Piolle and his allies see 5G as an excuse for a wasteful and unnecessary cycle of mobile phone upgrades. They’re alarmed by the potential climate impact of a technology that could soak up three times more power than current mobile infrastructure, and want to focus instead on improving patchy 4G coverage.

The message has struck a chord with voters, who in June propelled Green candidates into office in some of France’s biggest cities including Nantes, Bordeaux and Strasbourg.

It’s turned into potentially the most consequential of several grass-roots campaigns against 5G across Europe, driven by concerns that it’s harmful to health, and by conspiracy theories linking it to Covid-19. Towers have been wrecked from the U.K. to Germany, and a moratorium advocated in Switzerland.

They can’t veto 5G outright, but French Green officials told Bloomberg they’ll go to court to block the issuance of construction permits and will ban antennas from public buildings.

The campaign is turning into a problem for President Emmanuel Macron’s government.

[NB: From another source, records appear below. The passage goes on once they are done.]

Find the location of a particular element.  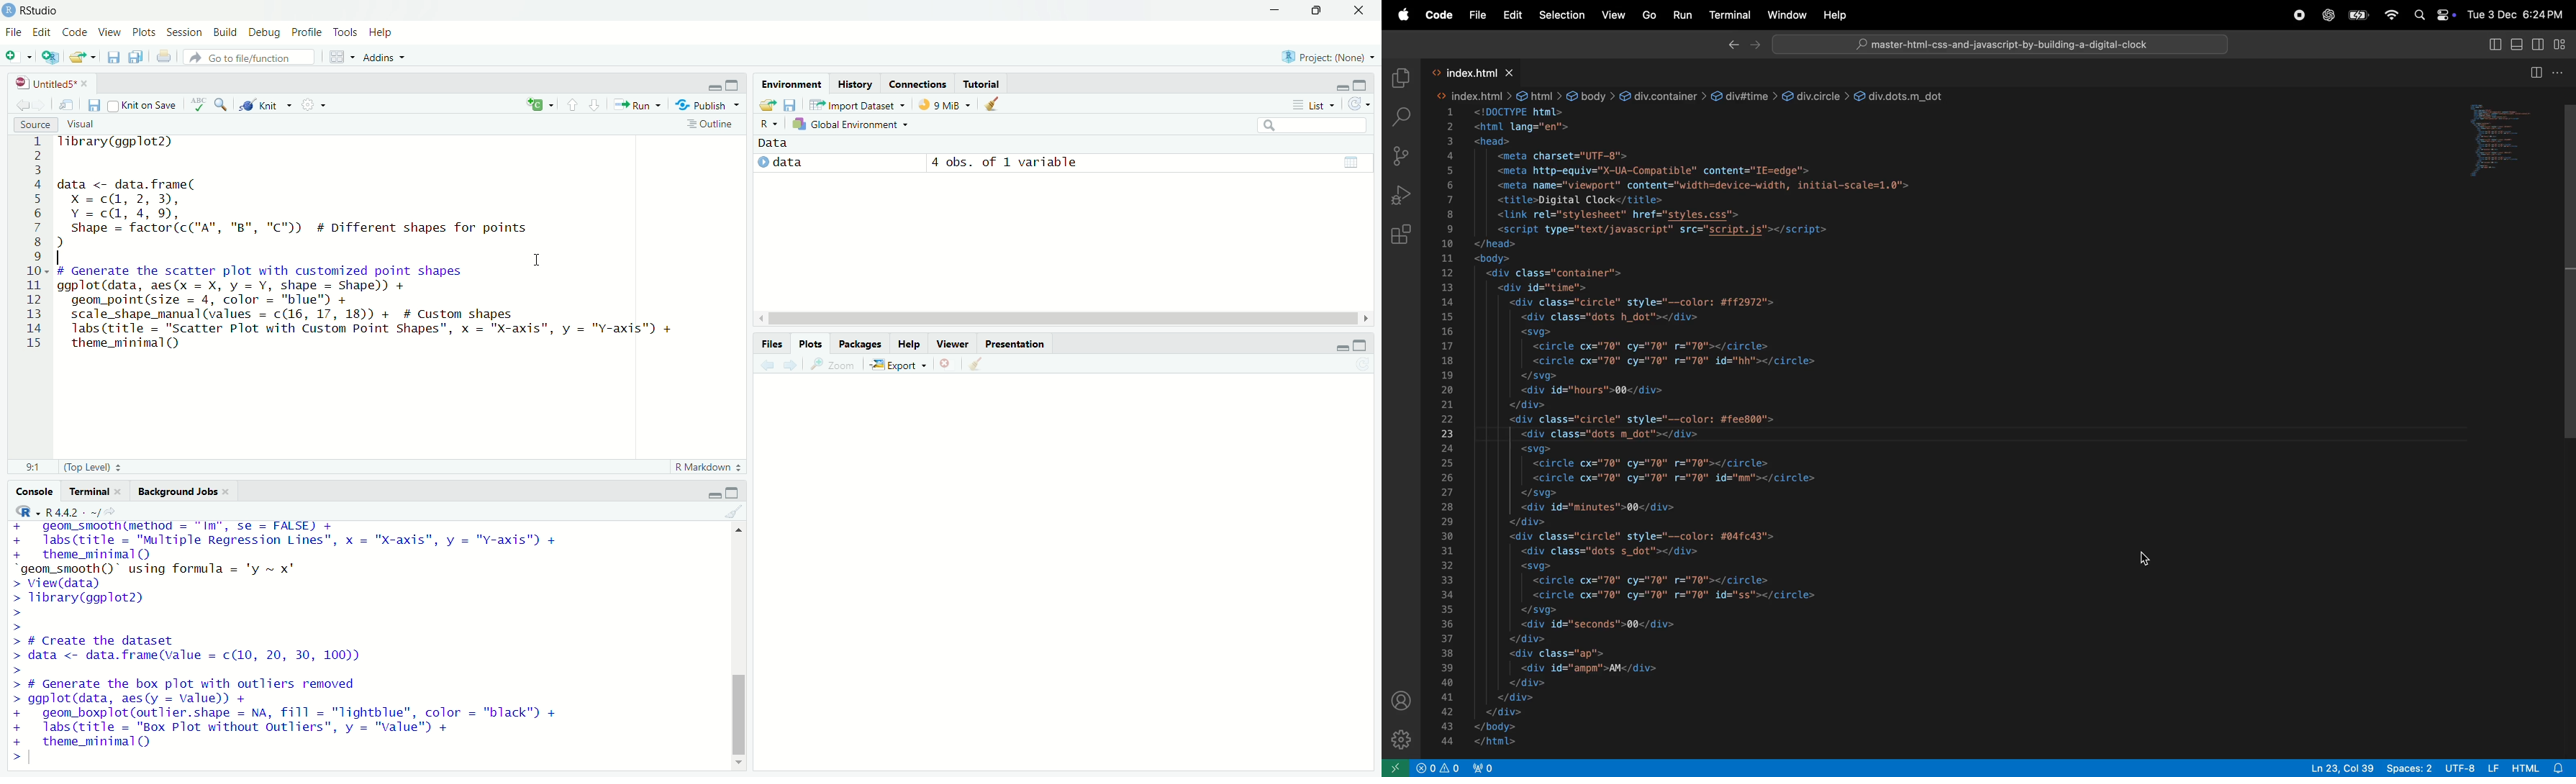

minimize is located at coordinates (713, 494).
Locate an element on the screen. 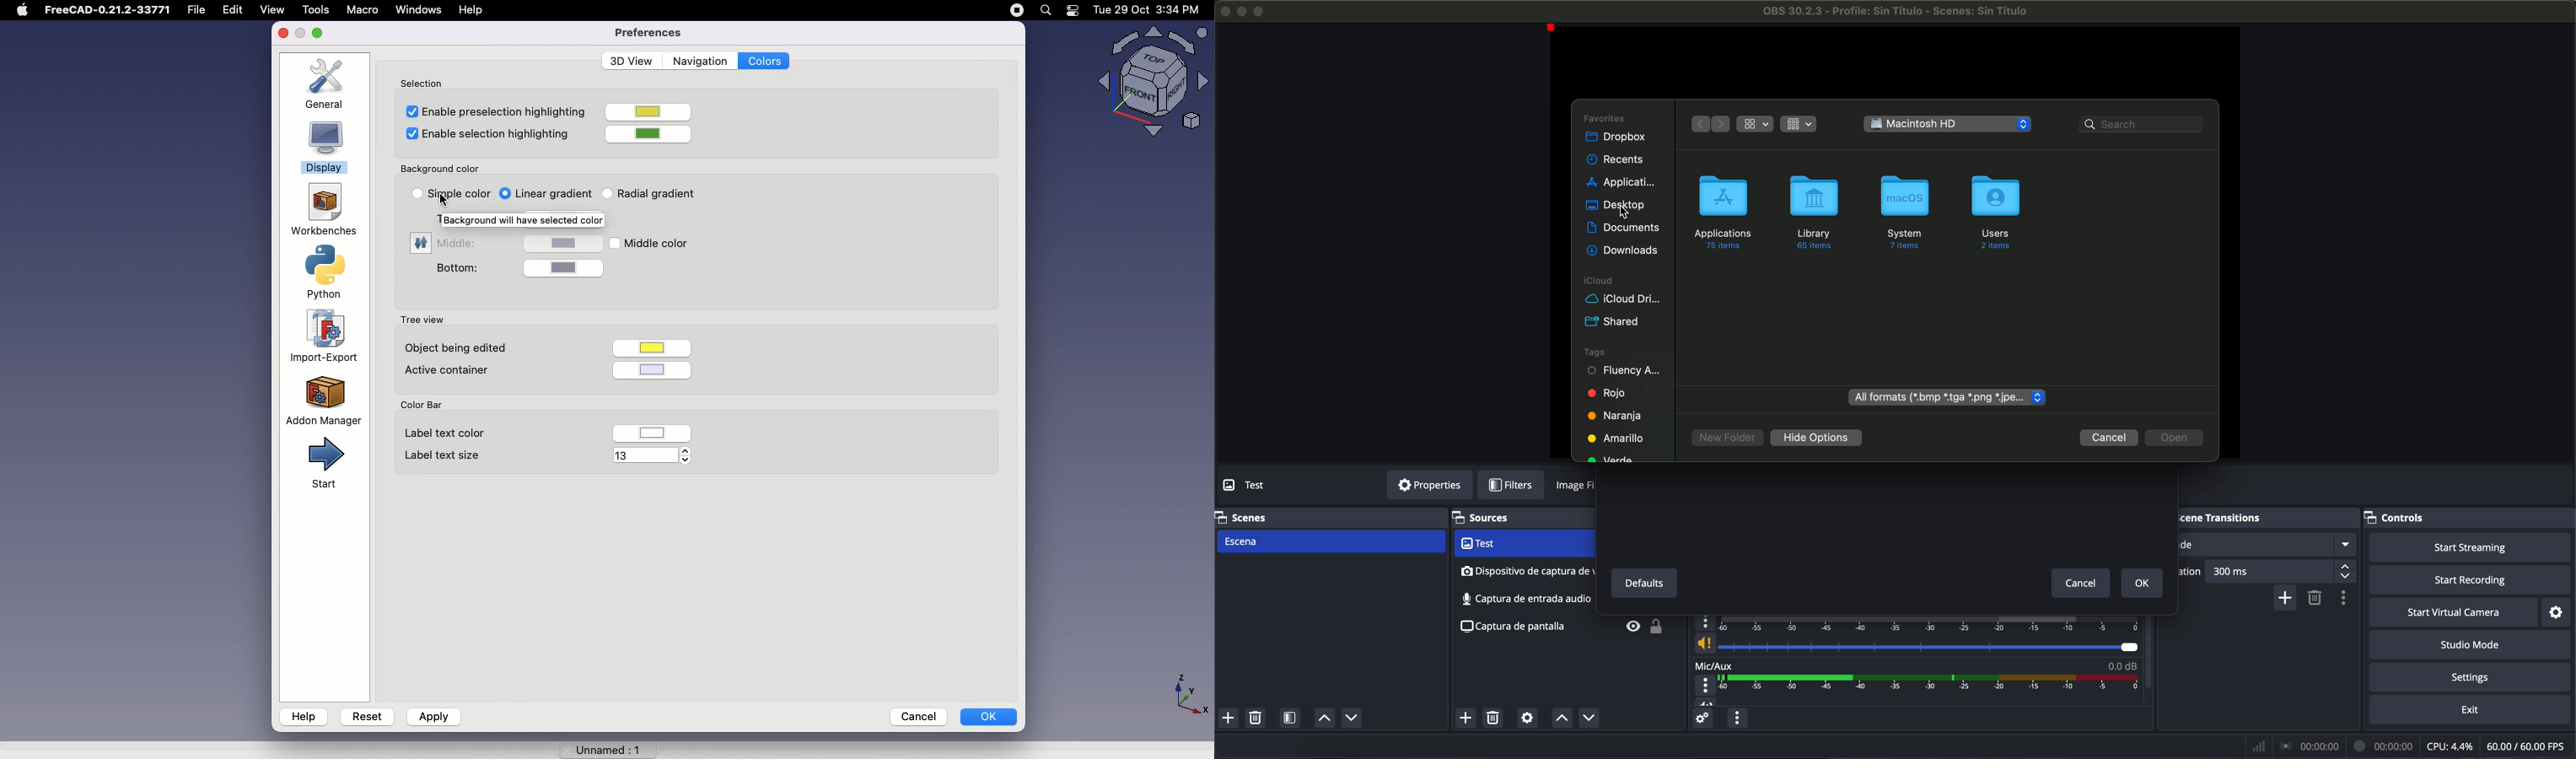 The width and height of the screenshot is (2576, 784). search is located at coordinates (1045, 10).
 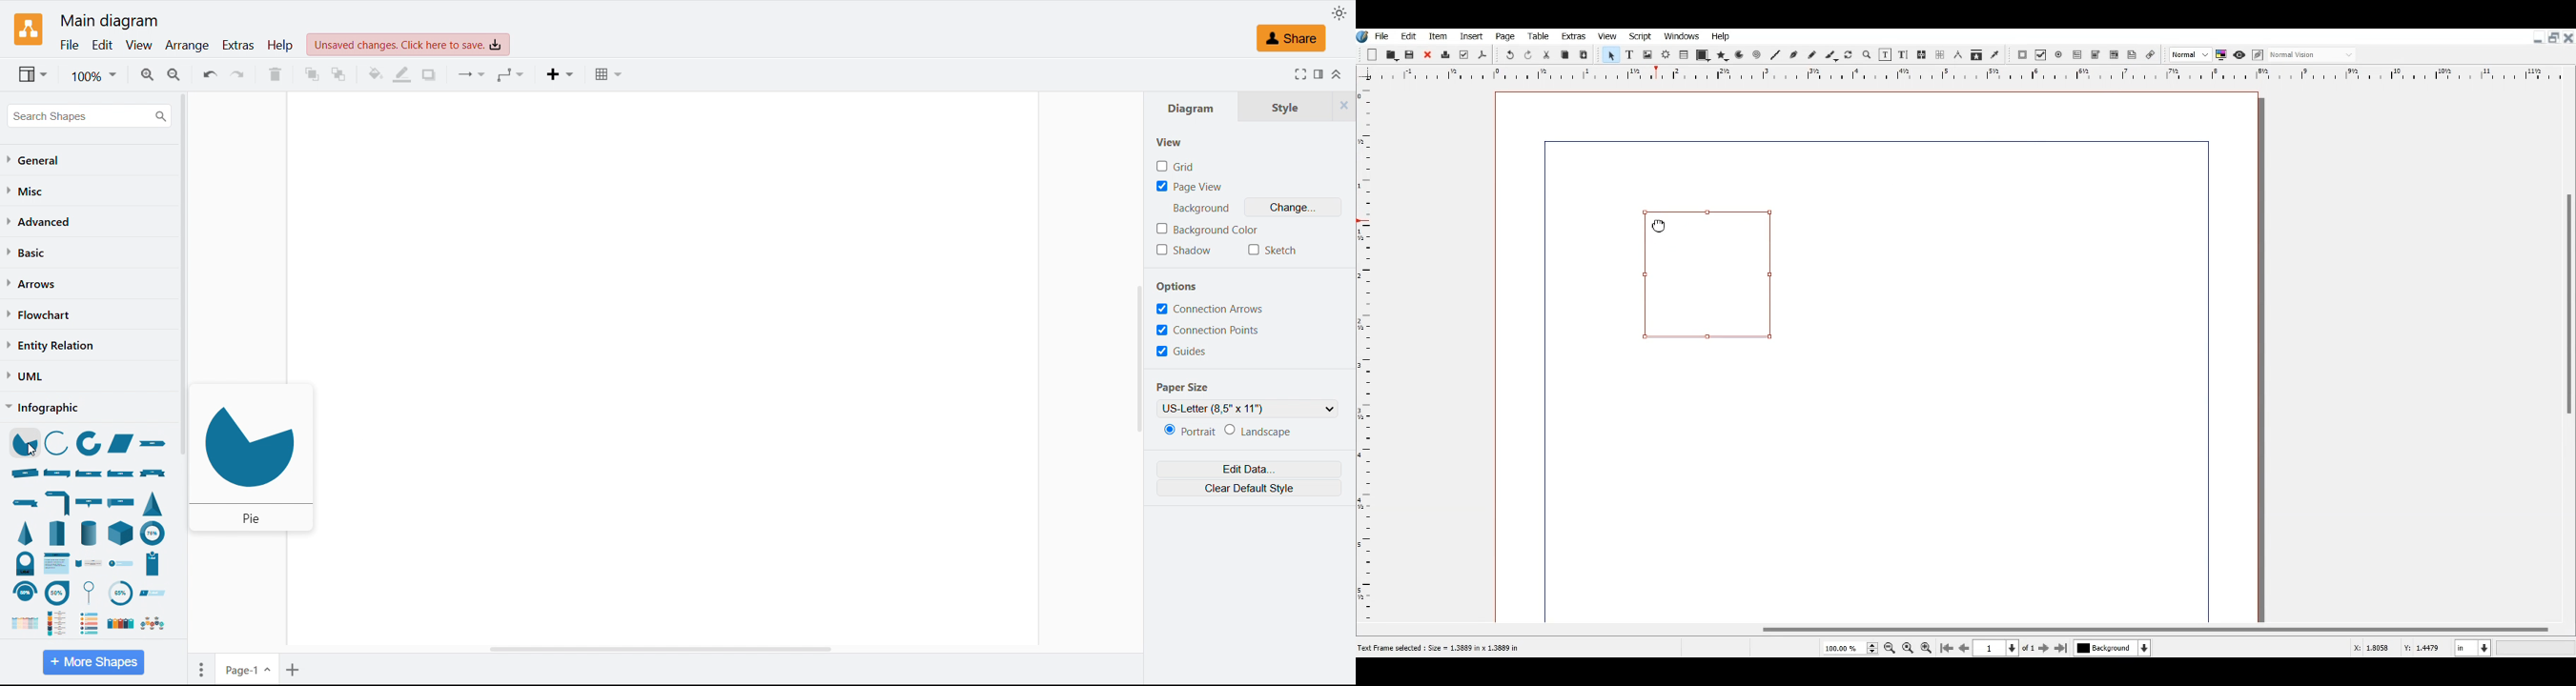 What do you see at coordinates (1444, 55) in the screenshot?
I see `Delete` at bounding box center [1444, 55].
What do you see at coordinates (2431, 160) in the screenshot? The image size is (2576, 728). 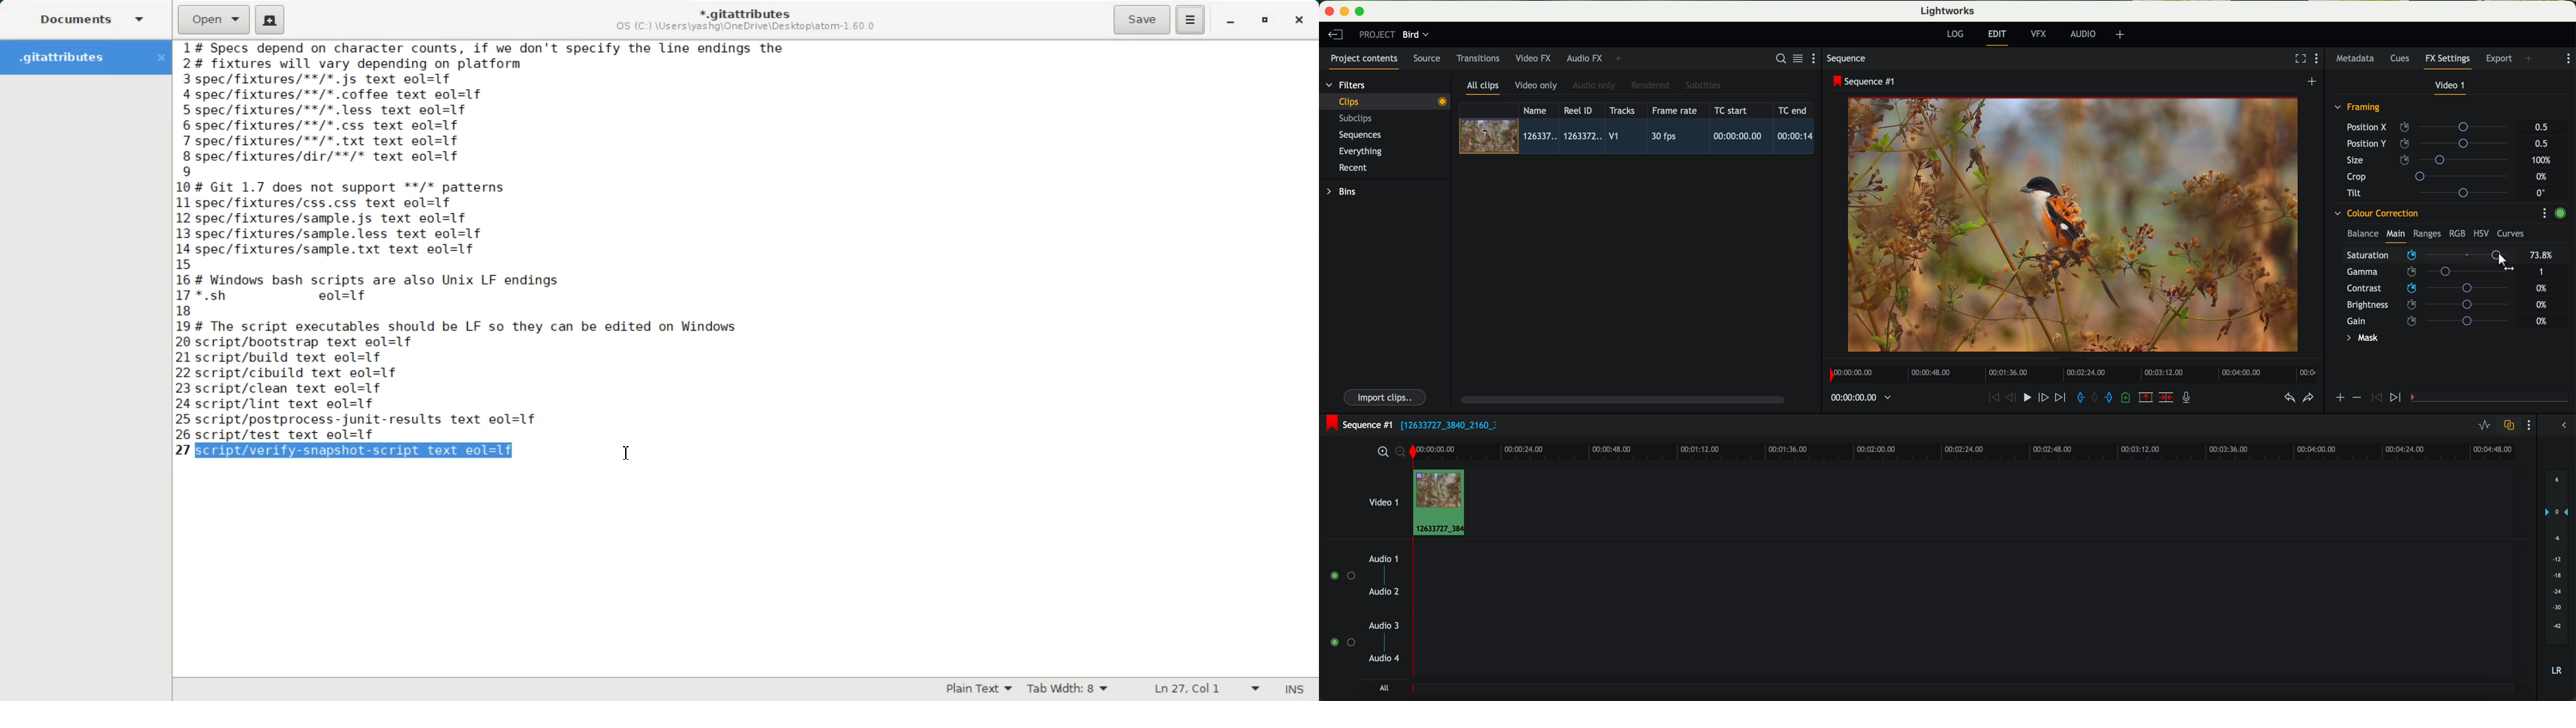 I see `size` at bounding box center [2431, 160].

A state agency is preparing a report on 5G’s health impact for the first half of next year, and environment minister Barbara Pompili said in July the government should focus on 4G until the conclusions of the impact study are known. Macron has indicated there’ll be no wide-scale 5G rollout for now.

Wary of a popular backlash if it moves too fast on 5G, France’s third-biggest wireless operator, Bouygues Telecom, has also proposed that the government concentrate for now on improving 4G coverage, its Chairman Olivier Roussat told reporters last week.

The government has decided nonetheless to press ahead with a delayed auction of 5G spectrum at the end of this month, said Roussat. Bouygues SA Chief Executive Officer Martin Bouygues confirmed the company will bid for the frequencies.